MUARA ENIM, Buanaindonesia.com Jembatan gantung di Desa Simpang Meo Kecamatan Tanjung Agung kondisinya telah putus, akibat diterjang pohon tumbang karena angin kencang beberapa waktu sebelumnya.
Kini, jembatan yang dimanfaatkan masyarakat sehari-hari ini tidak dapat lagi digunakan. Masyarakat Desa Simpang Meo meminta kepada Pemkab Muara Enim untuk segera membangun jembatan gantung yang putus tersebut.
Akibat kejadian ini, aktifitas masyarakat di kebun menjadi terganggu dan tidak bisa mengeluarkan hasil panennya. Adapun ukuran panjang jembatan tersebut sekitar 100 meter dengan lebar sekitar 1,5 meter.

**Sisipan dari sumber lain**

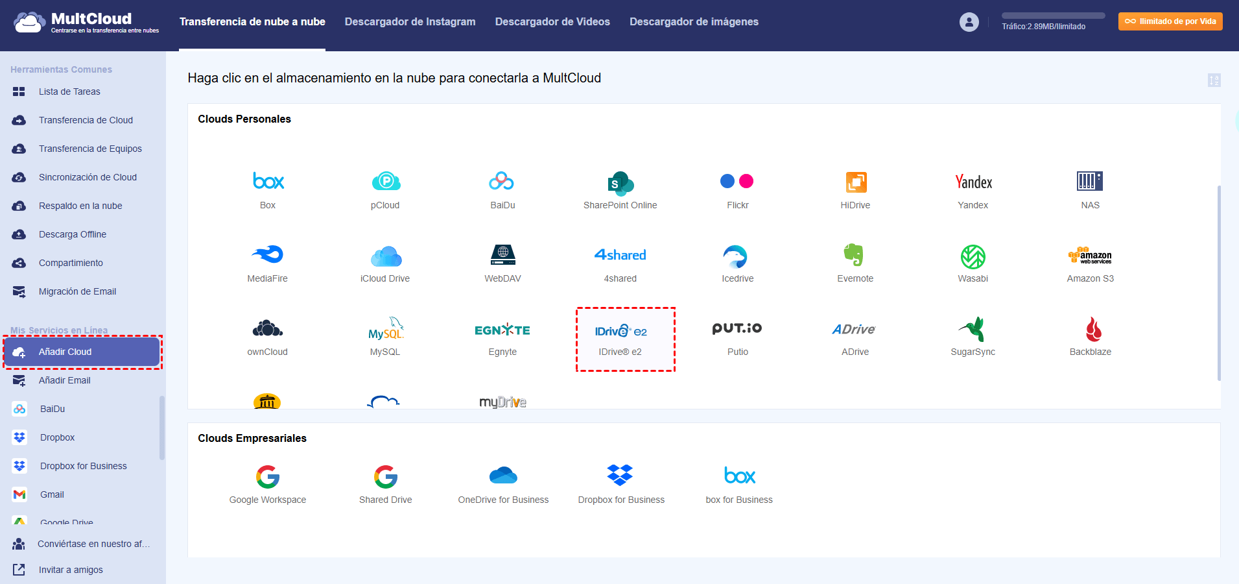Go to Sincronización de Cloud
The image size is (1239, 584).
pyautogui.click(x=88, y=177)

Kepala Desa (Kades) Simpang Meo, Fajar saat dibincangi, Jumat (19/06/2015), mengharapkan bantuan perbaikan jembatan dari Pemkab Muara Enim, sehingga masyarakat dapat membawa hasil panennya dari kebun.
“Akibat kejadian ini, warga kami sulit beraktivitas di kebun. Mereka tidak bisa mengeluarkan hasil panennya gara-gara jembatan roboh ini,”ungkapnya.